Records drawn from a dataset
□ □ □

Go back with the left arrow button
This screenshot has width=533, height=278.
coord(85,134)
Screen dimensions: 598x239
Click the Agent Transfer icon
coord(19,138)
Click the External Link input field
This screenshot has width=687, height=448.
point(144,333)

□ □ □

What is being asked: For each record above, write it out again exactly.

Result:
Go back with the left arrow button
This screenshot has width=533, height=278.
coord(85,134)
Screen dimensions: 598x239
Click the Agent Transfer icon
coord(19,138)
Click the External Link input field
This screenshot has width=687, height=448.
point(144,333)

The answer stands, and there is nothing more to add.